I have the following async method on an MVC controller running in an application on IIS:
public async Task<ActionResult> GetStatus(Record record)
{
string key = $"status:{record.Key}";
Record cached = MemoryCache.Default.Get(key) as Record;
if (cached == null)
{
using (var client = new MyWebService.MyWebServiceClient())
{
var info = await client.GetStuffAsync(record.Foo);
record.Bar = info.Bar;
}
MemoryCache.Default.Set(key, record, new CacheItemPolicy { AbsoluteExpiration = DateTimeOffset.Now.AddMinutes(15) });
}
else
{
record = cached;
}
return this.Json(record, JsonRequestBehavior.AllowGet);
}
The method is called via AJAX from the client's browser. The browser will send many (~100) requests at once and process each response as it comes back.
I'm noticing that it seems to be limiting the number of simultaneous requests to around five. What I'm stumped about, however, it that the bottleneck seems to be IIS responding to requests rather than the web service.
For example, if I do the following:
- On a fresh instance (nothing in the
MemoryCache
), send a bunch of requests, let's say for keys "A1", "A2", ..., "A100". Each request takes about five seconds to load, which is expected as theclient.GetStuffAsync
takes about that long. The requests seem to be returning in batches of about five at a time. - Load the exact same page, so the same requests ("A1", "A2", ..., "A100") are made. The data loads almost instantaneously because all of the results are cached. This is expected.
- Open another page and send a different batch of requests, say "B1", "B2", ..., "B100". This starts to load in simular manner to the first request.
- While this is going on, load the initial page ("A1", "A2", ..., "A100").
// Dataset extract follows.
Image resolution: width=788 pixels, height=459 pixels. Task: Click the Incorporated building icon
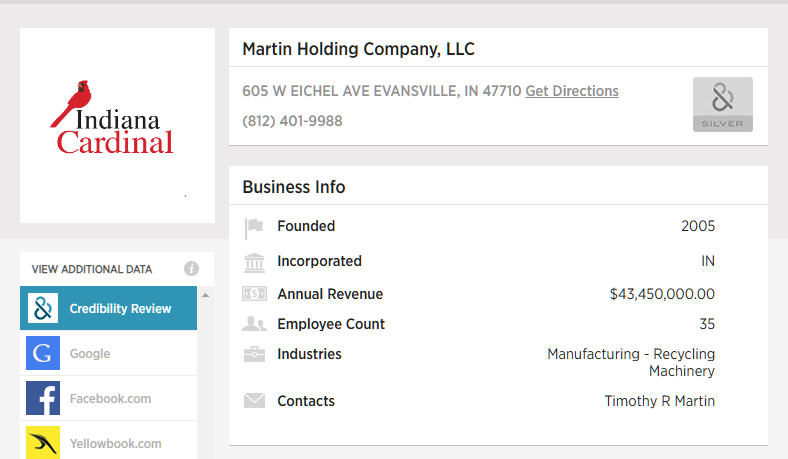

The page essentially freezes, waiting for the other requests ("B1", "B2", ..., "B100") to all complete. Then the page loads immediately.
This last scenario is the one that has me stumped. I would have thought that the await
on the web service would allow IIS to switch to other requests in the meantime. I'm OK with the long-running web service being the bottleneck, but right now it looks like IIS queuing up other requests even when it is waiting on the web service.